Estimates for Disability-Adjusted Life-Years (DALYs) Caused by Greenhouse Gas (GHG) Emissions Associated With US Health Care in 2013

Note. A1B, A2, B1, and B2 denote the main Special Report Emissions Scenarios (SRES) used by the Intergovernmental Panel on Climate Change (IPCC) used in their Third (2001) and Fourth (2007) Assessment Reports. DALYs from health care sector life cycle emissions of pollution other than GHGs reported by Eckelman and Sherman2 are shown for comparison.

Adding the average estimate of 209 000 DALYs to the earlier figure reported by Eckelman and Sherman2 for non-GHG results increased US health care–related public health damages to a total of 614 000 DALYs per year for all emission types. Because actual global GHG emissions exceeded those predicted in the SRES scenarios for the early 21st century,9 the health damage factors we used may well underestimate actual health damages over the coming decades.

DISCUSSION

Health care–related pollution represents a notable portion of total US emissions for multiple pollutant classes.2 Using health damage factors to project the potential impacts of these emissions on public health helps to translate the sometimes abstract issues of climate change and environmental sustainability to metrics that are familiar to health care professionals. National health care sector emission disease burden could serve as a new global health metric,10 and development of methods for international comparisons are underway. Such efforts could engage health care leadership globally and be leveraged to increase climate change adaptation and mitigation as a public health priority as called for by The Lancet Commission.1 Furthermore, because health professionals interface with the public, their engagement could serve as a multiplier for an engaged citizenry armed with a greater awareness of the potential health impacts of climate change.

PUBLIC HEALTH IMPLICATIONS

Although non-GHG emissions have primarily local or regional impacts, the deleterious effects of GHG emissions will be global.
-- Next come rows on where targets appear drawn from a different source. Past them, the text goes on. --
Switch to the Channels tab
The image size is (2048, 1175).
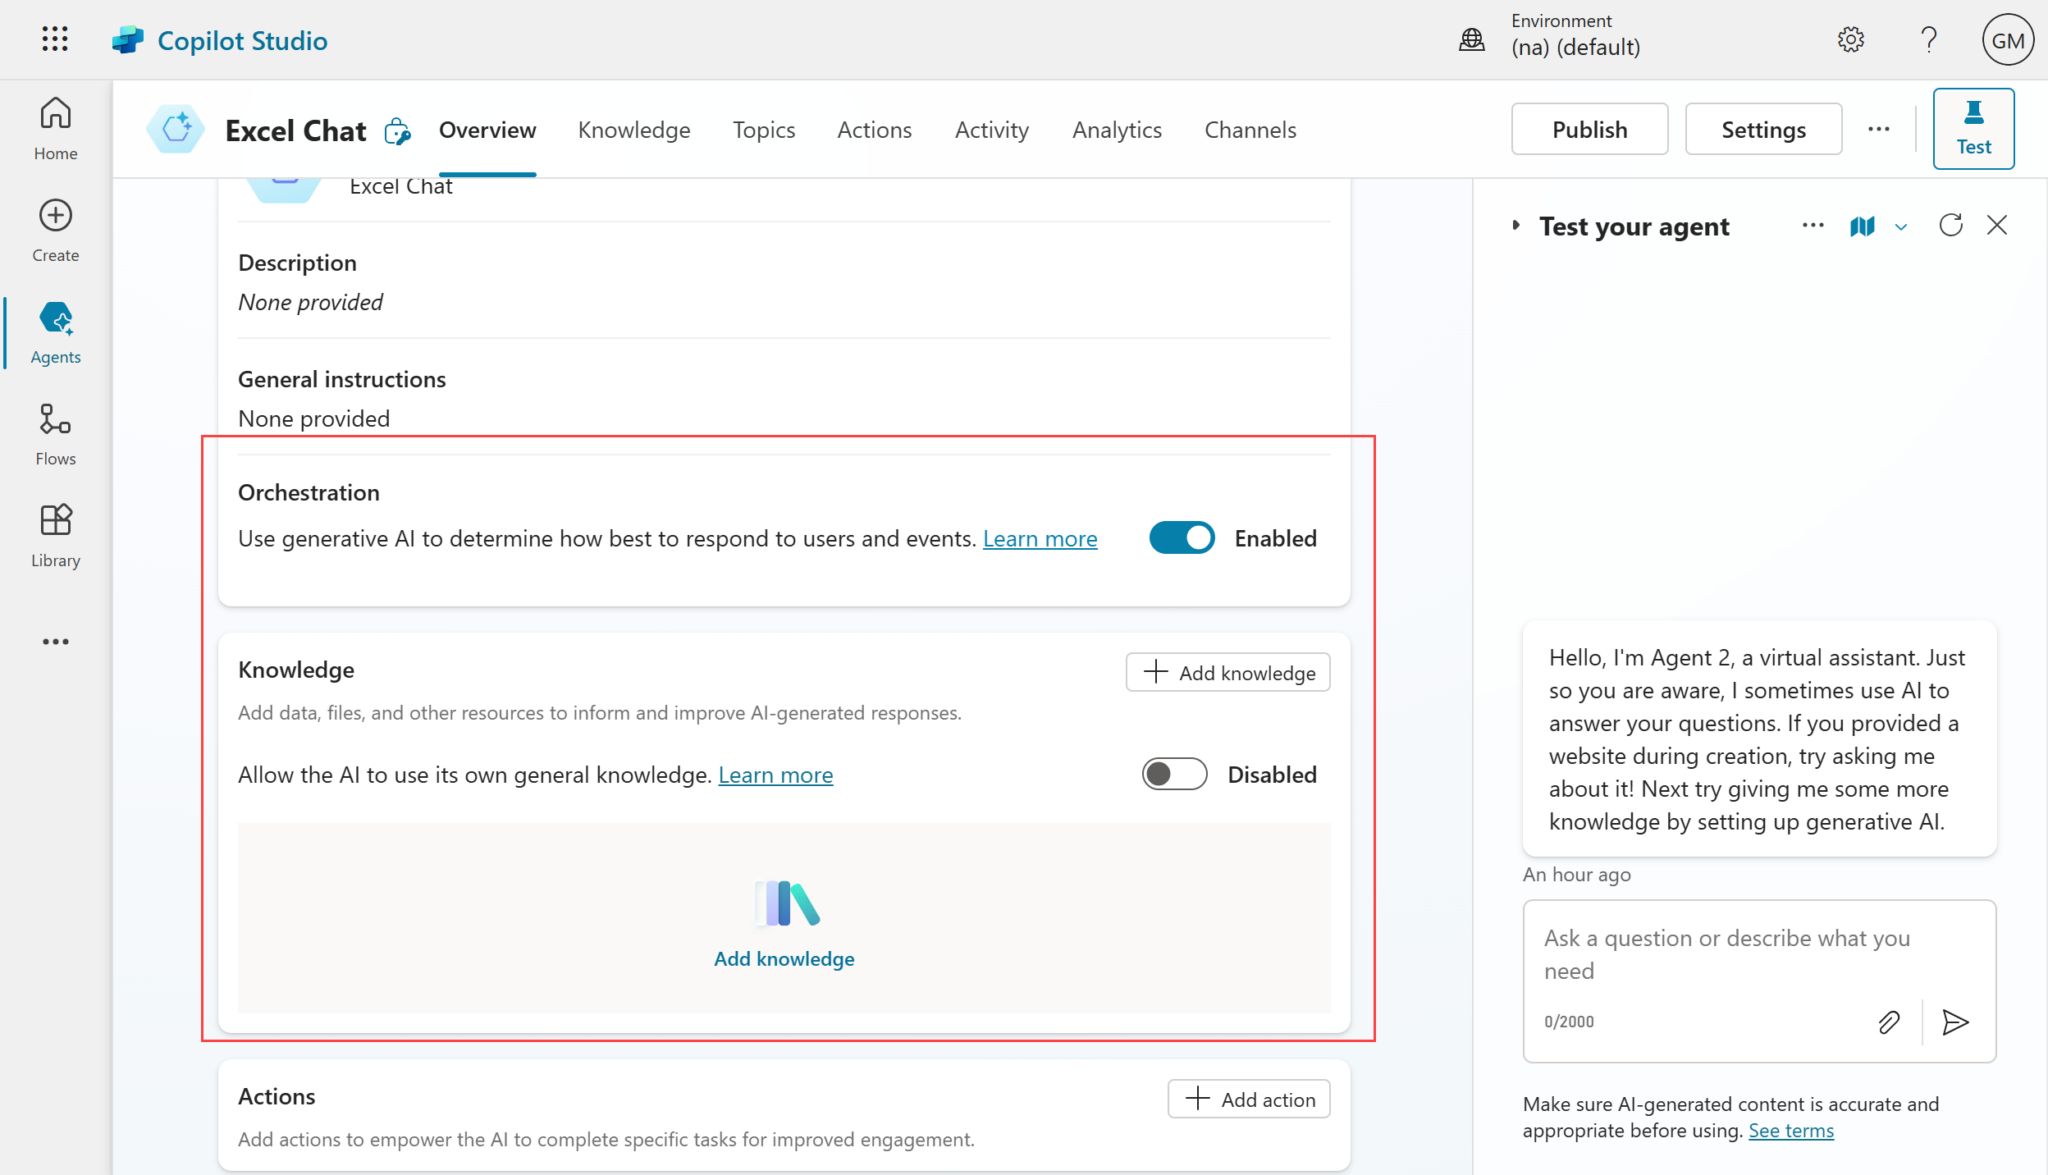[1250, 130]
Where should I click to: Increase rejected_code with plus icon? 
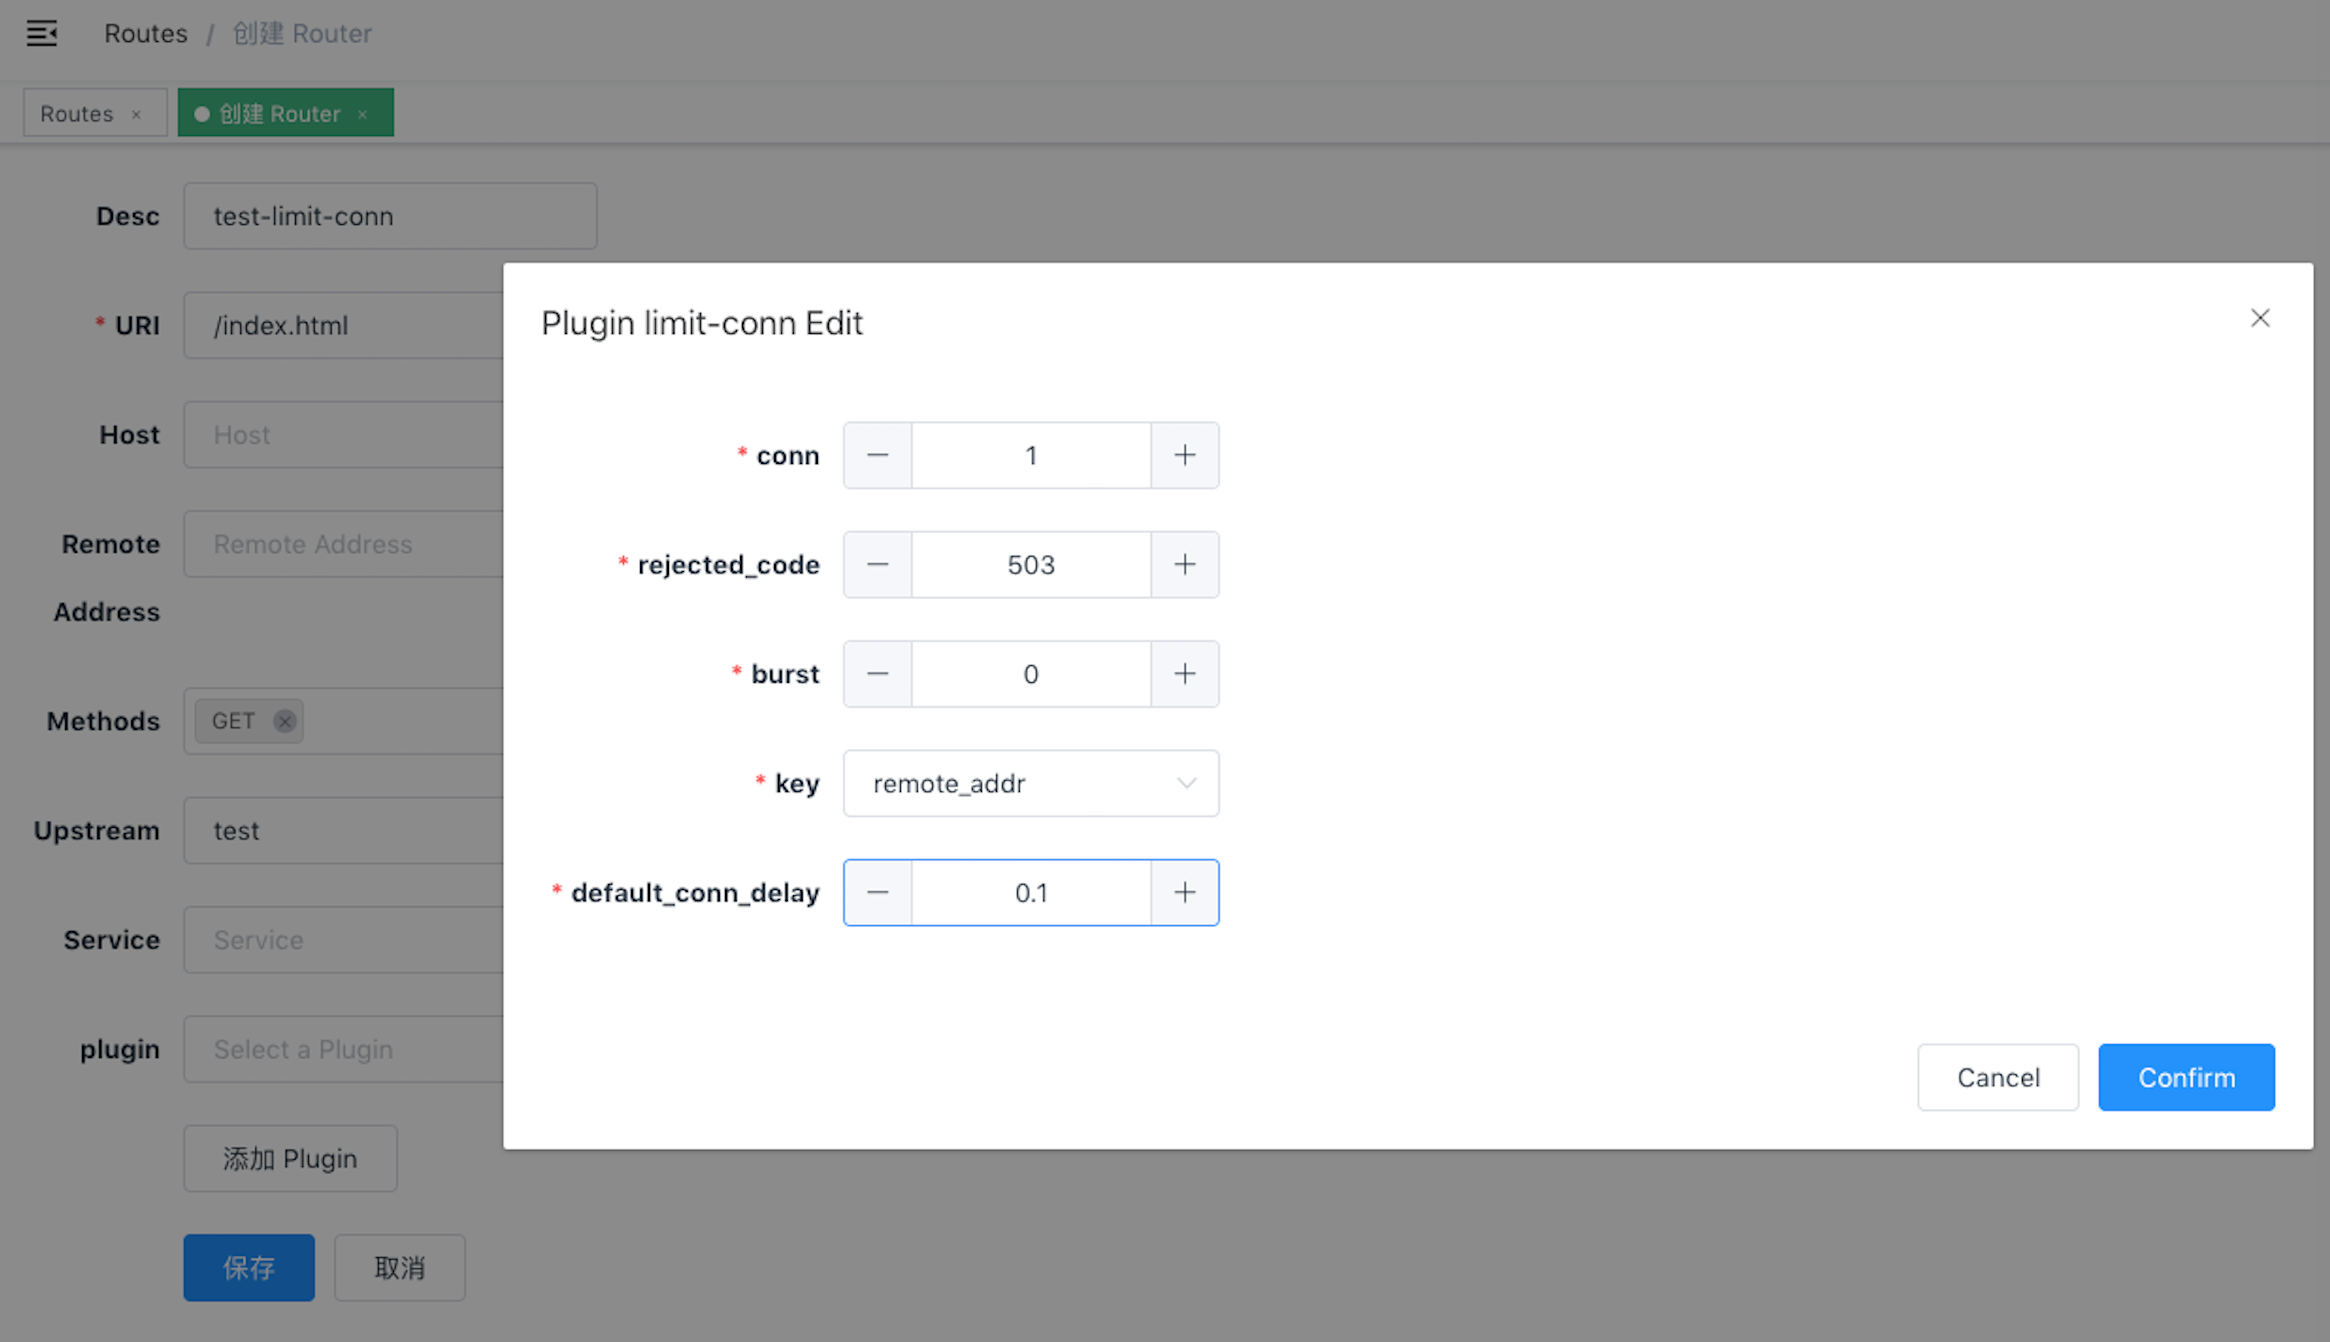(1184, 565)
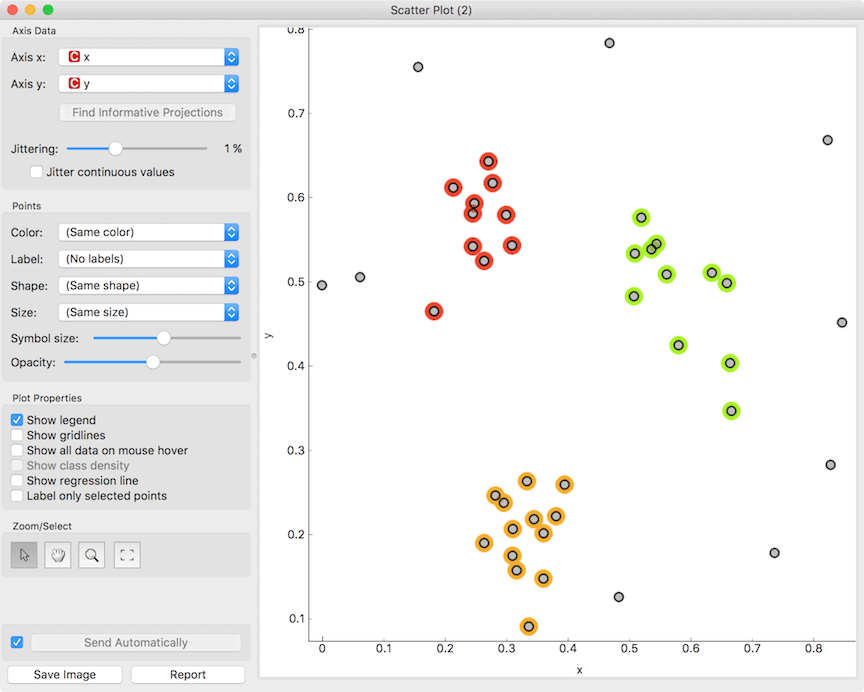Enable Show gridlines
The width and height of the screenshot is (864, 692).
coord(16,435)
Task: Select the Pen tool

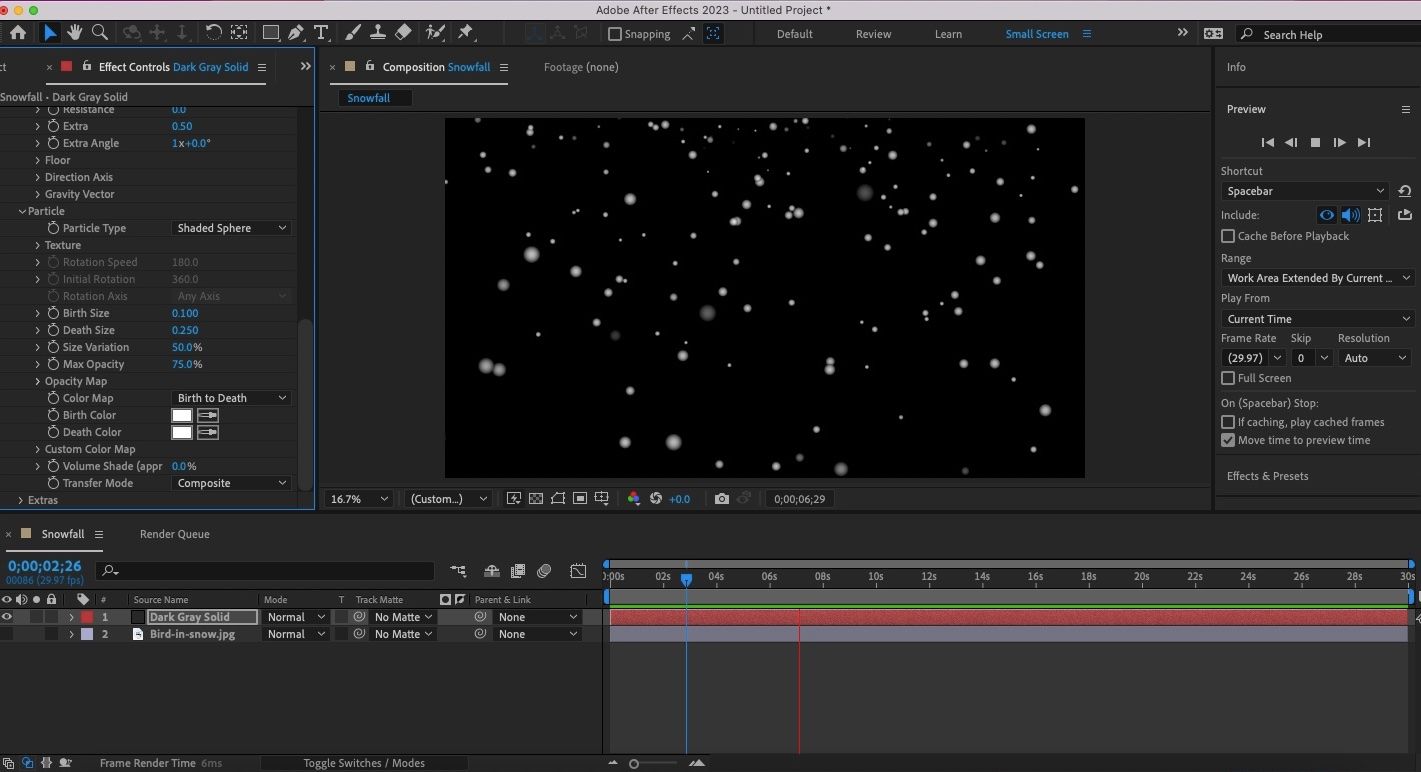Action: [296, 33]
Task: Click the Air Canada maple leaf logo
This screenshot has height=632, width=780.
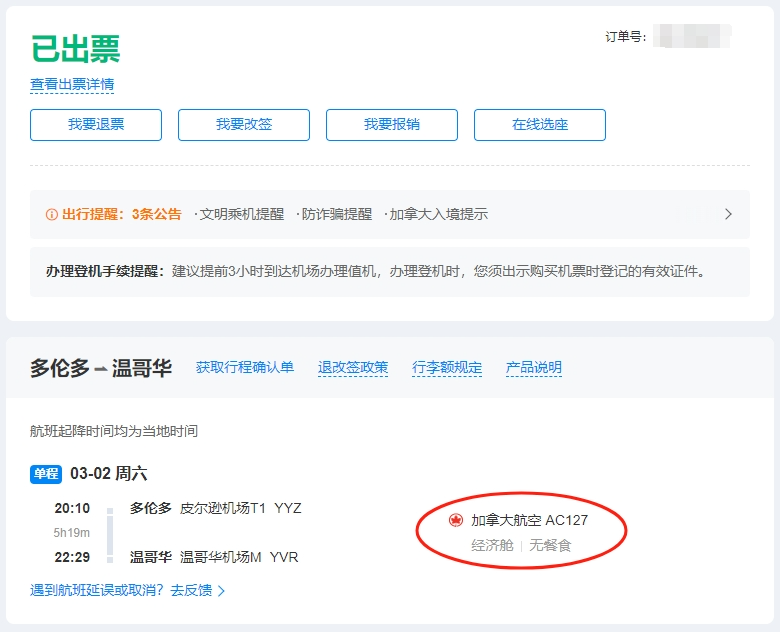Action: click(x=455, y=521)

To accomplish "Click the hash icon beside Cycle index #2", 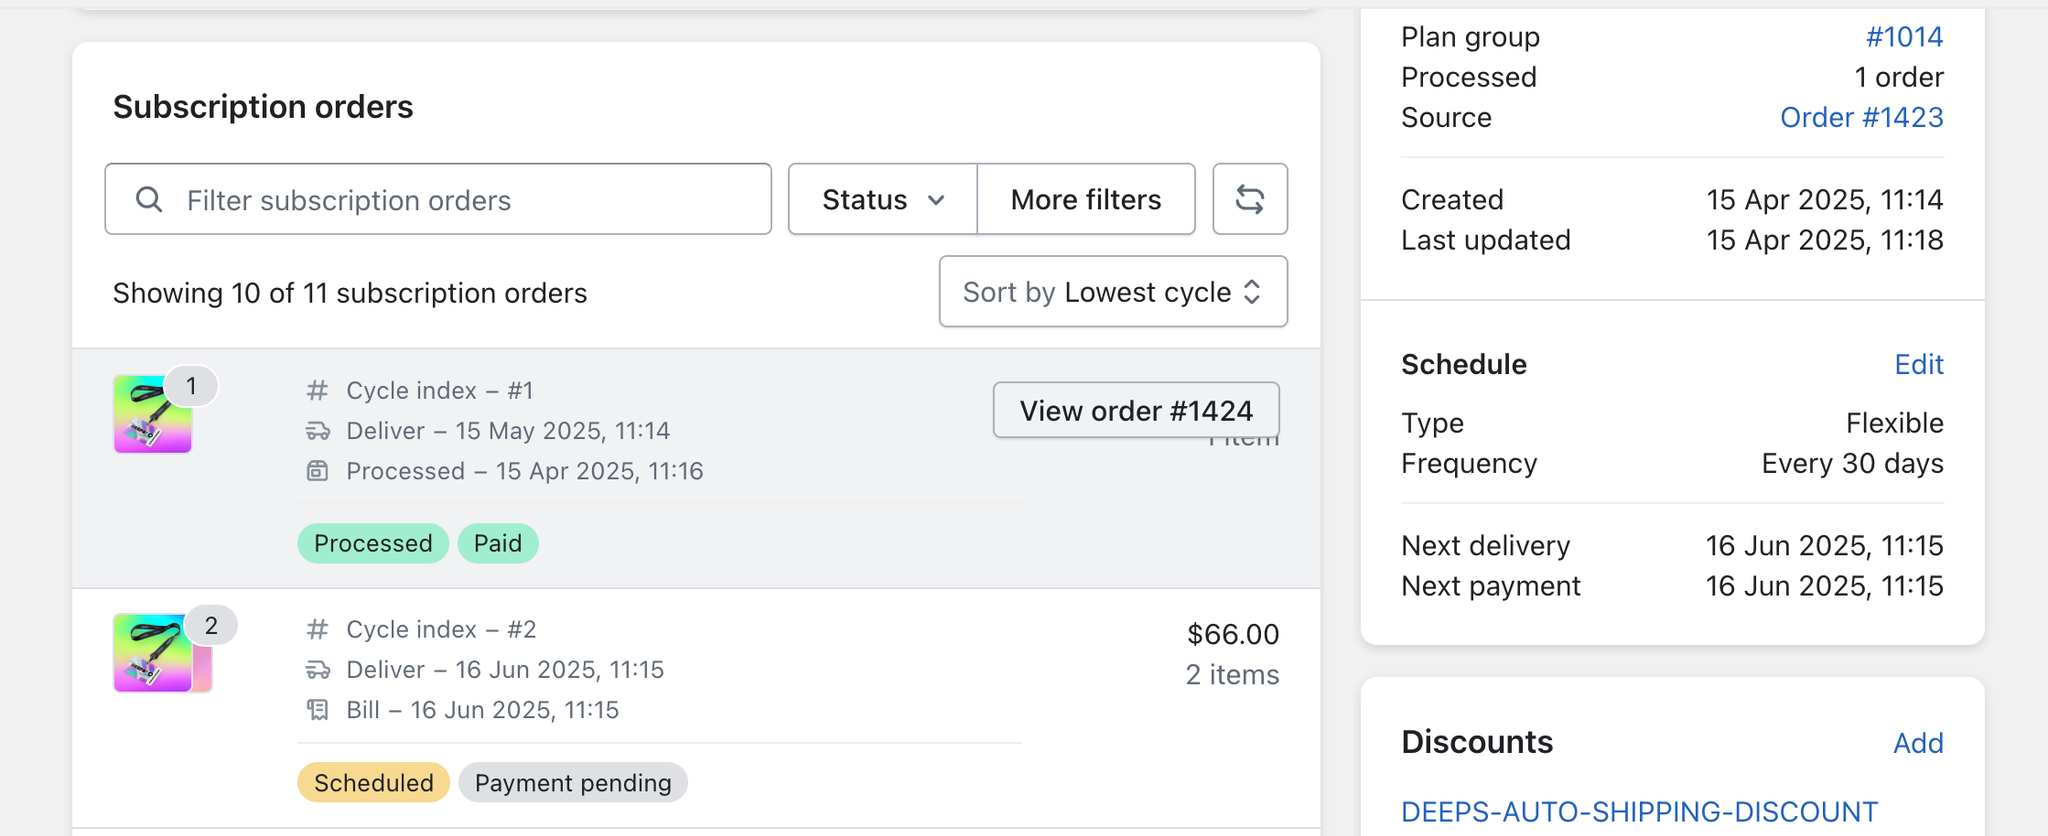I will [317, 629].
Efforts to improve the carbon footprint of the US health care system will thus have worldwide environmental and health co-benefits,11 and should be included in efforts to improve health care quality and safety, following the “health in all policies” principle.12

ACKNOWLEDGMENTS

J. D. Sherman was supported by the Anesthesia Patient Safety Foundation 2015 to 2016 award.

HUMAN PARTICIPANT PROTECTION

Institutional review board approval was not needed because no human participants were involved in this study.